To put that into perspective, Instagram took two and a half years to reach that point.
The telephone took 75 years to reach the 100 million mark. And we now know that several tech firms have committed more money to developing the AI market than this nation spent constructing the entire interstate highway system.
The tech “gold rush” has transformed the global industry
The remarkable growth of the AI industry as a whole has been likened to the original gold rush all those years ago.
NVIDIA has become one of the most influential and profitable companies in the world due to the stranglehold it has on the global GPU sector. It has also seen its data centre revenue grow by a mind-boggling 294% in just three years.
Thanks to the efforts of the global tech industry, we now have an ecosystem of astonishing appliances that can perform almost every single daily task for us.
From blowing on your morning cup of Joe to cool it down, to new types of cellphones that have become an annual present for the world, the technology of modern-day society has come a very long way in an exceedingly short time frame.

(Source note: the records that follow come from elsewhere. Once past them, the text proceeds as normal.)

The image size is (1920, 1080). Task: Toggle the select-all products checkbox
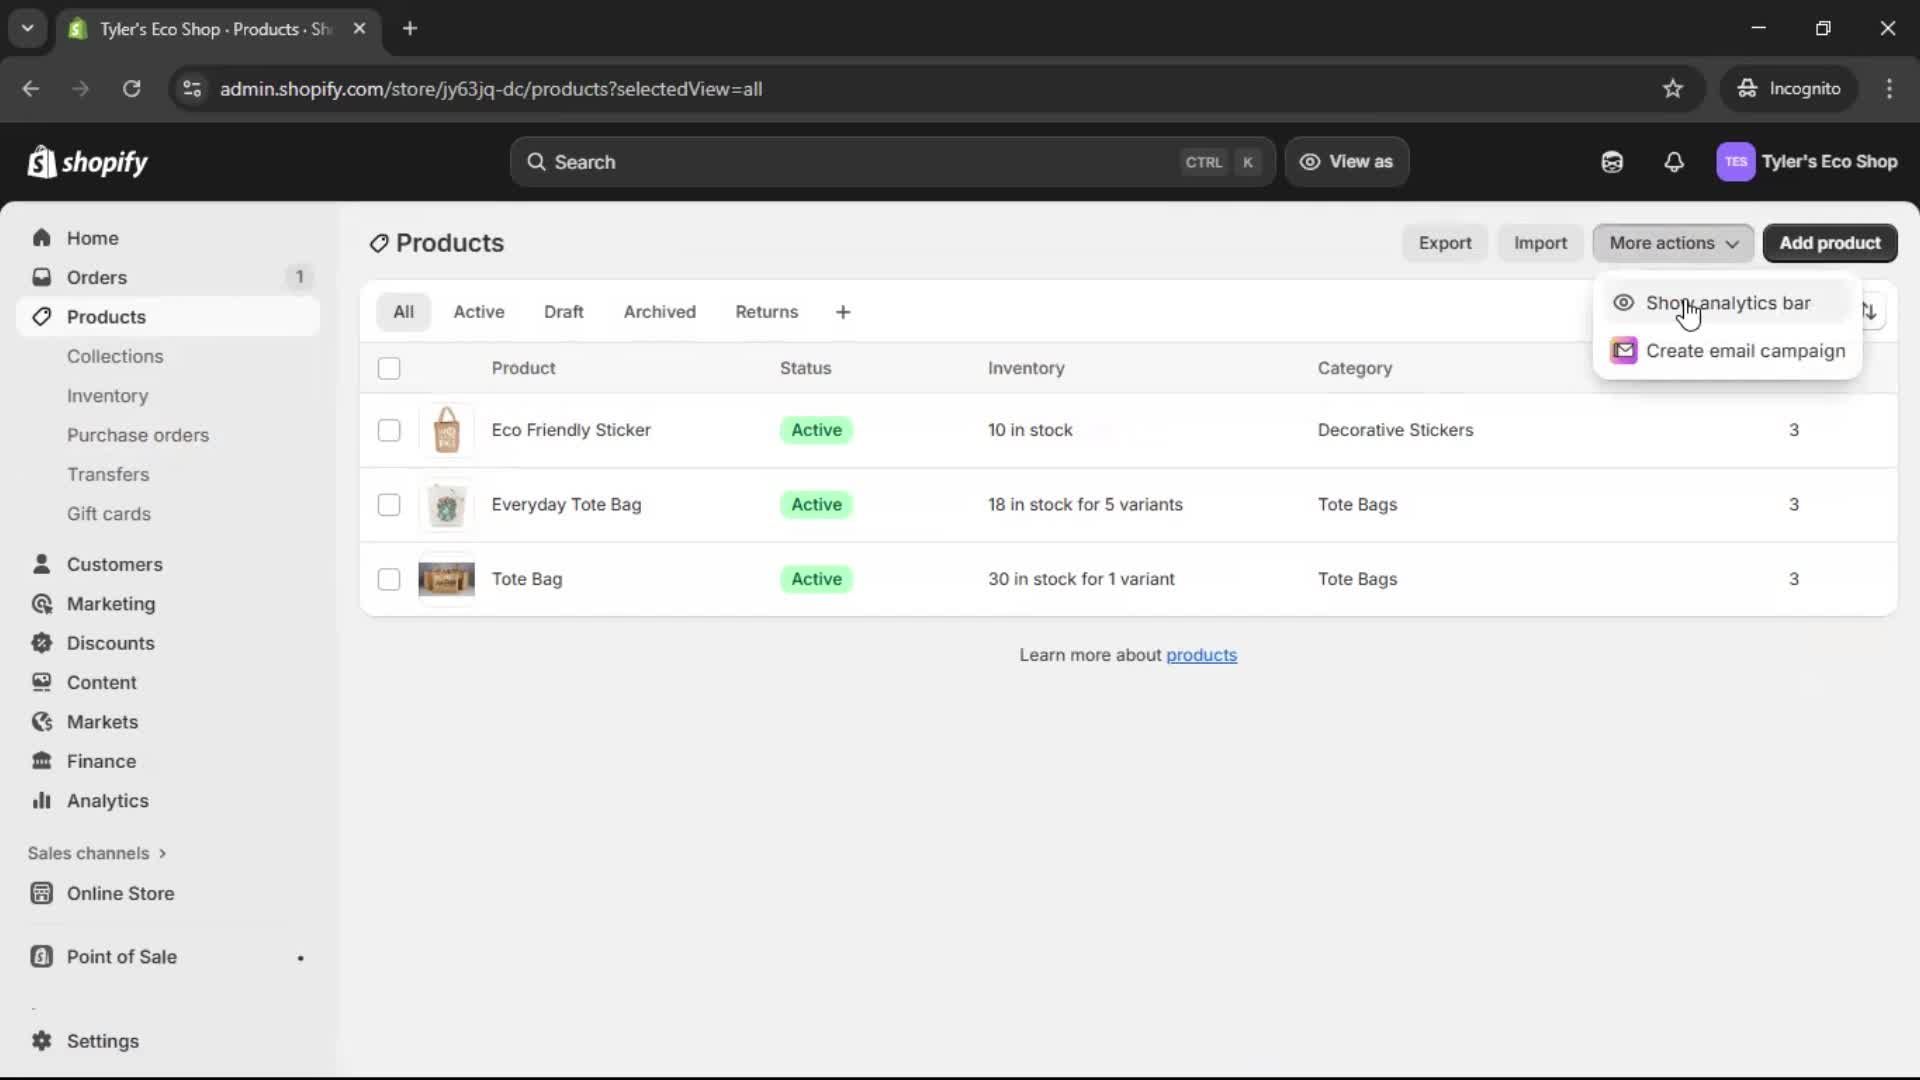(x=389, y=368)
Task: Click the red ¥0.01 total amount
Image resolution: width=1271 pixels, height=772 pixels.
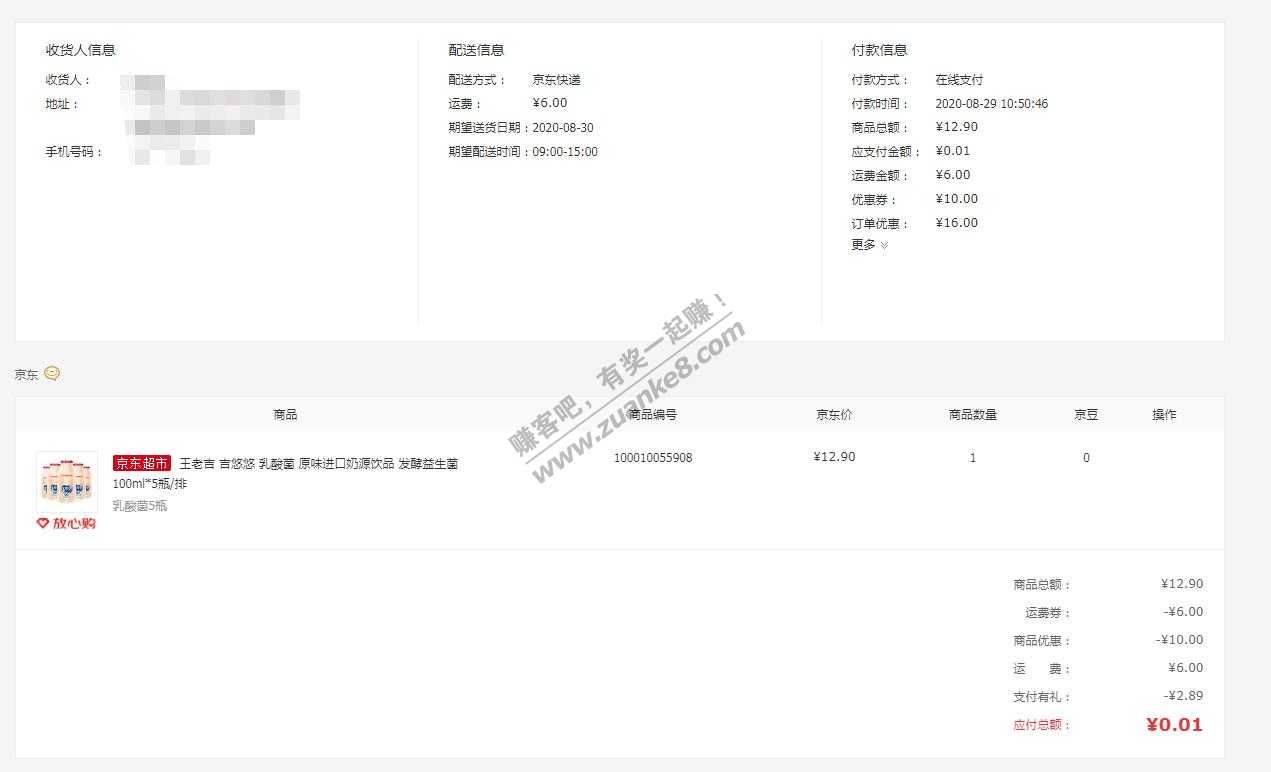Action: (x=1174, y=725)
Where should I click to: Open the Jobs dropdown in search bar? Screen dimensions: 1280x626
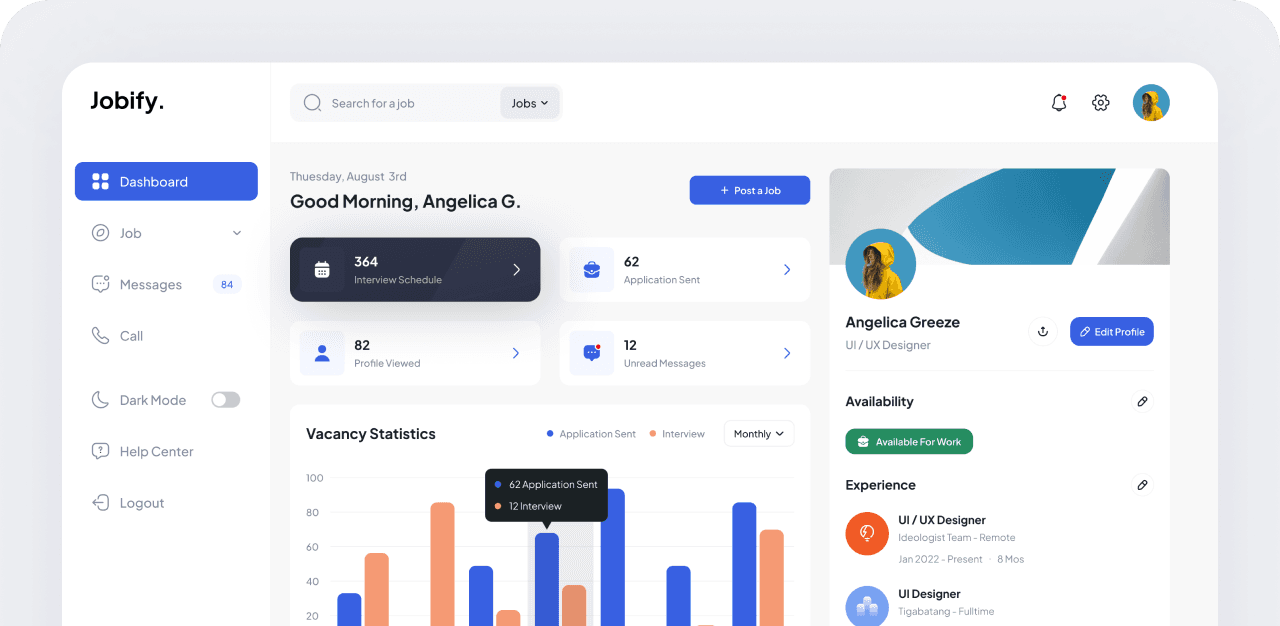(530, 103)
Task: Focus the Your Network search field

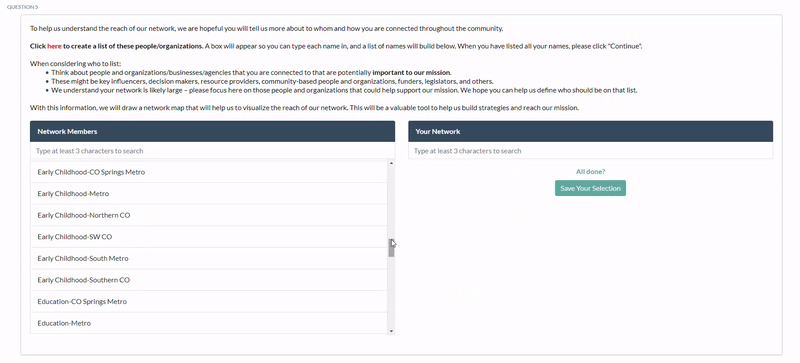Action: 590,151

Some have predicted that this is just the start of how AI will change the world over the coming years.
We even have AI-powered “dreamcatchers” that can turn your nightly snooze into a movie or video to share with friends and family. But a recent experiment called Claude and Sol has taken the artificial intelligence sector to a whole new era, virtually growing life.
AI can now grow its own forms of basic life in a controlled environment
Anthropic’s AI Model, Claude, has reached a key milestone. It was given autonomous control over a living tomato plant named Sol (although the infrastructure and the initial programming came from humans).

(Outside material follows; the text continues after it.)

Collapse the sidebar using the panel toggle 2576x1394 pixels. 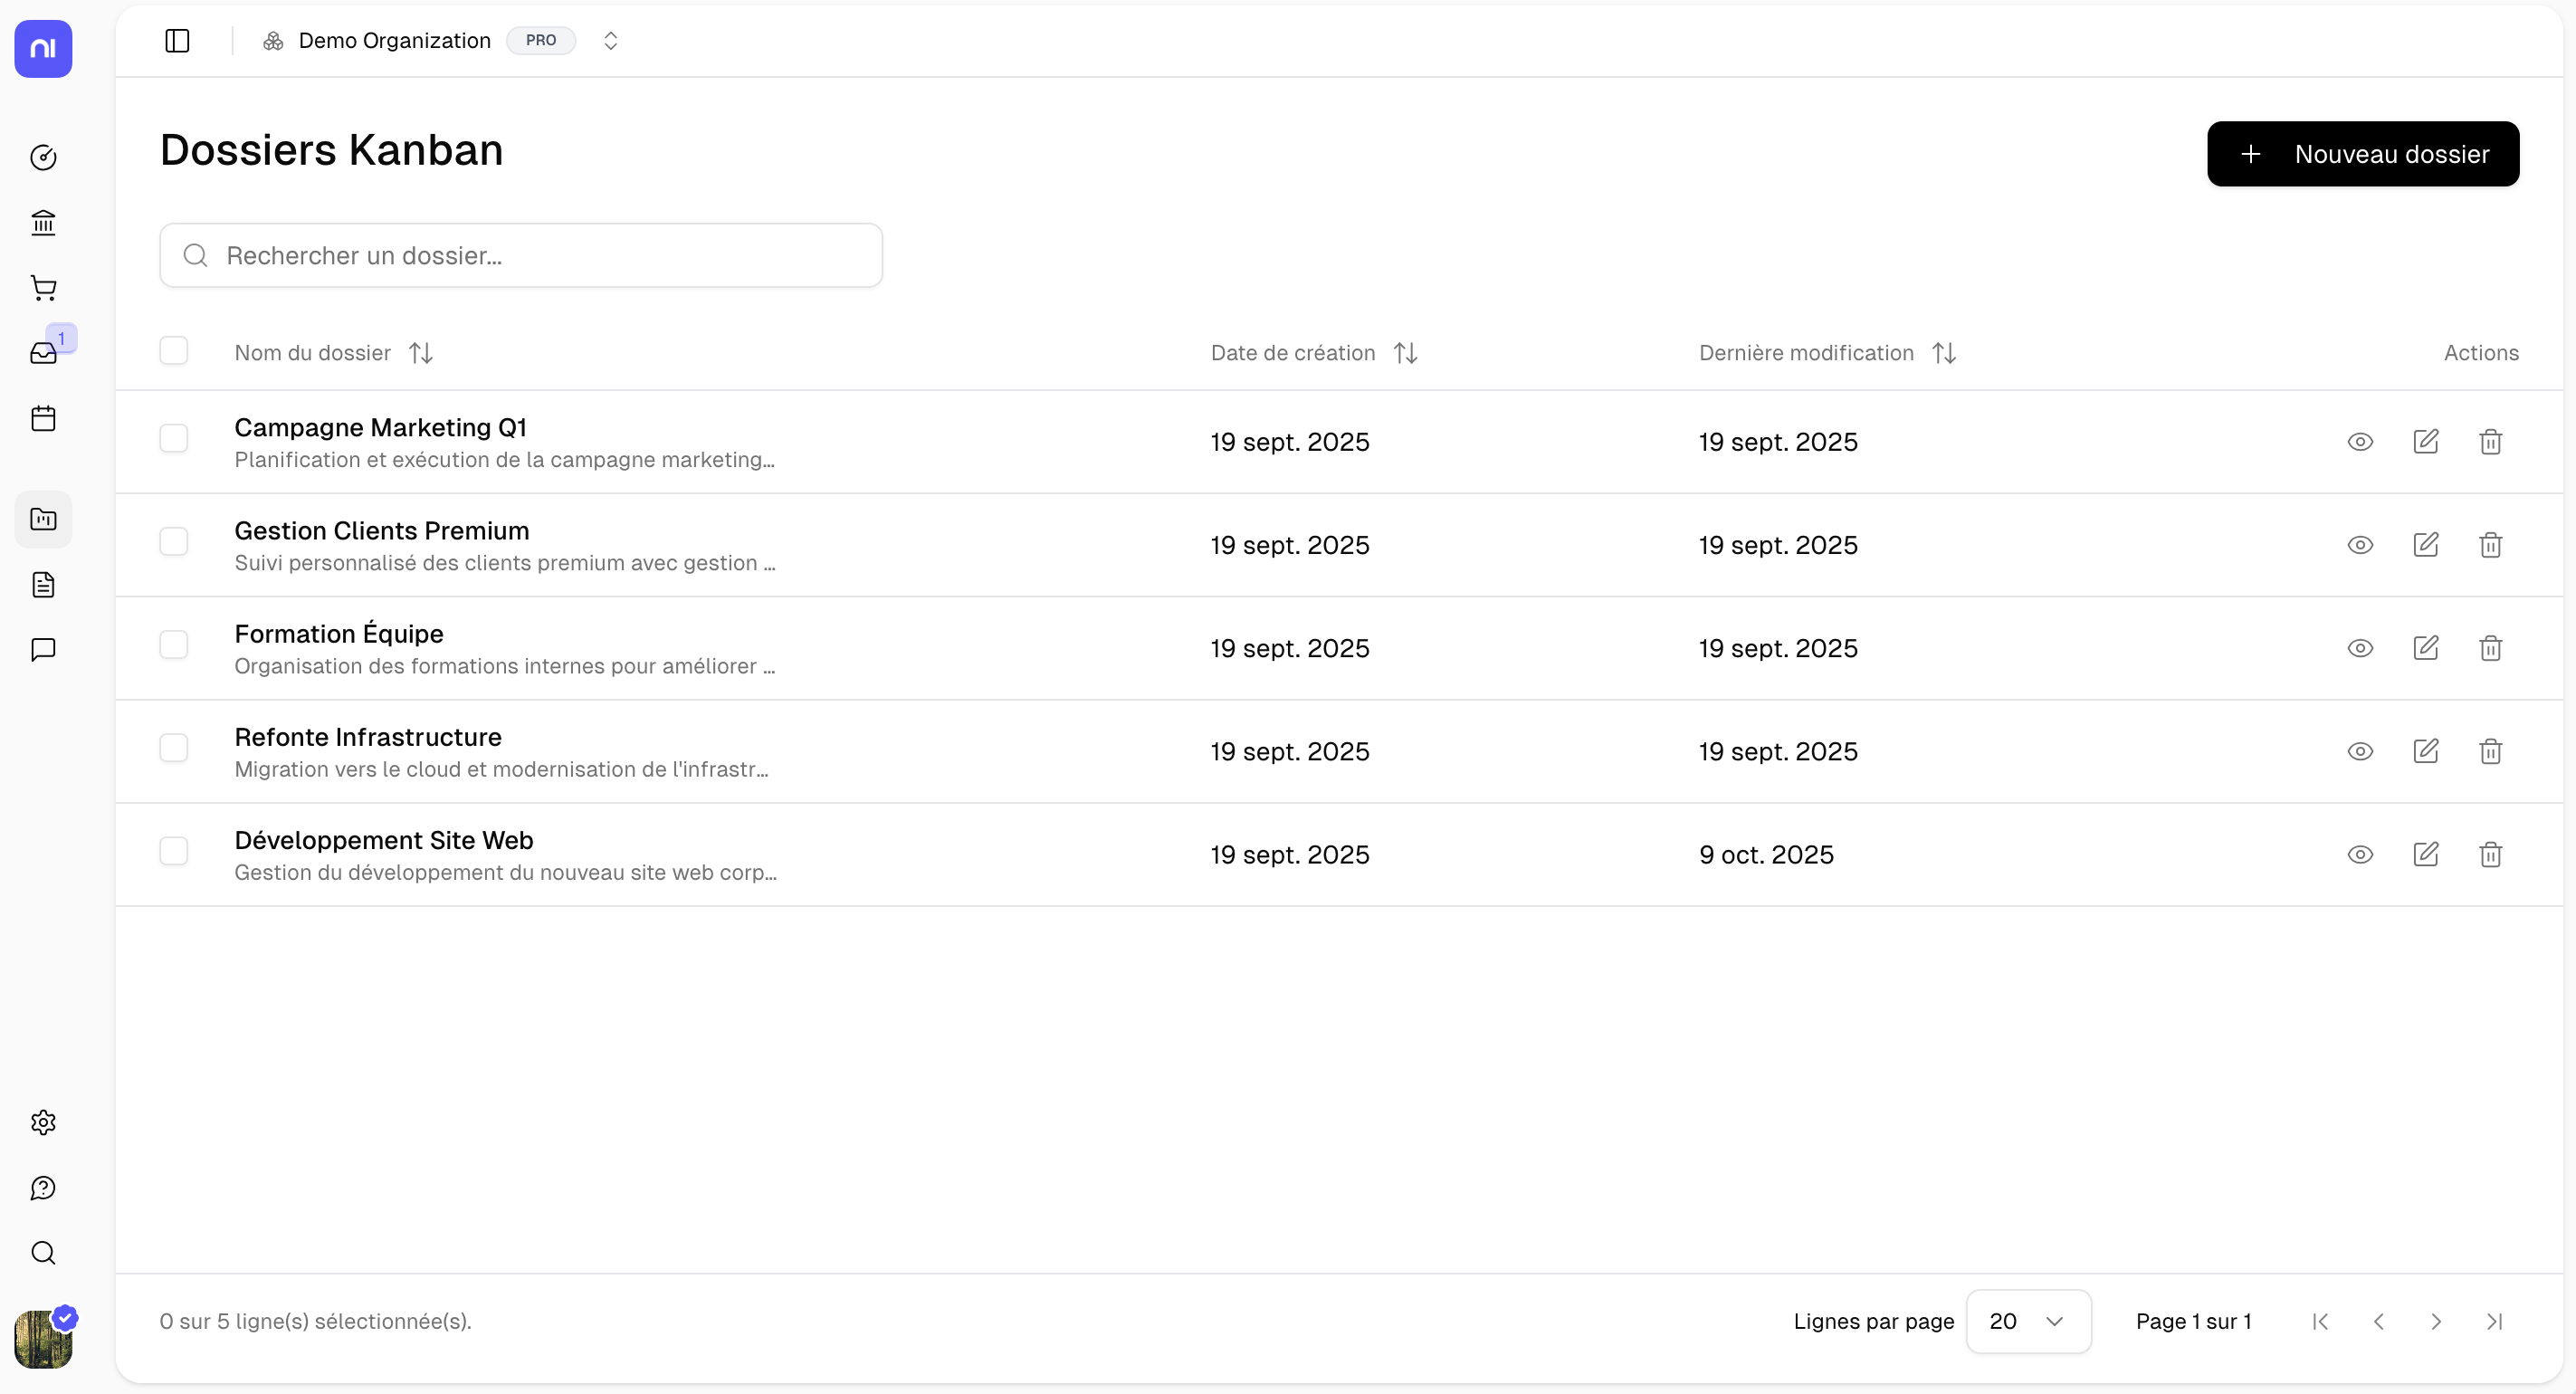(x=177, y=41)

The experiment has shifted the AI sector from simple text-based data generation into a “system operator” role. The experiment, which was led by developer Martin DeVido, wanted to answer what could easily be the most important question regarding artificial intelligence.

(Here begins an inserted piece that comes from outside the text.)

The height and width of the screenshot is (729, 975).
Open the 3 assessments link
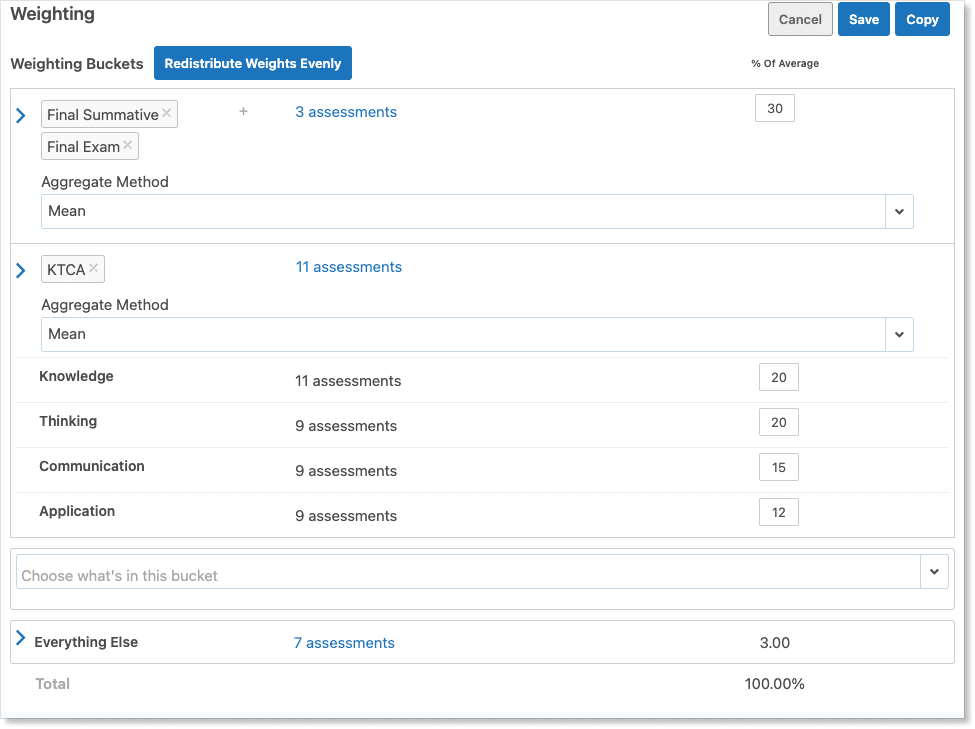[x=345, y=112]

AI has become a feature in most of the daily tech devices that we use, and thanks to this experiment, it can now act as an operational supervisor of sorts.
Can an AI model grow and sustain a living, breathing form of life with no human input or intervention? The answer is a resounding yes as it turns out.
Claude gave the gift of sustained life to the tomato known as Sol
Claude set up a “biodome” equipped with 13 sensors to monitor Sol’s CO2, soil moisture, light, and even the plant’s internal temperature. It checked the sensors every 15 to 30 minutes to ensure the tomato was in good shape.
It used real-time data to decide whether to turn on grow lights, activate fans for cooling, or perhaps even start up humidifiers to make Sol more comfortable.
The experiment faced a few hiccups, but ultimately the Cluade AI model was able to successfully grow over a dozen tomatos on its own with no human interference in just 100 days. From robots that clean our homes to AI “farmers” that can grow food for us, artificial intelligence is gaining some serious traction.
Would you eat food grown by an AI model?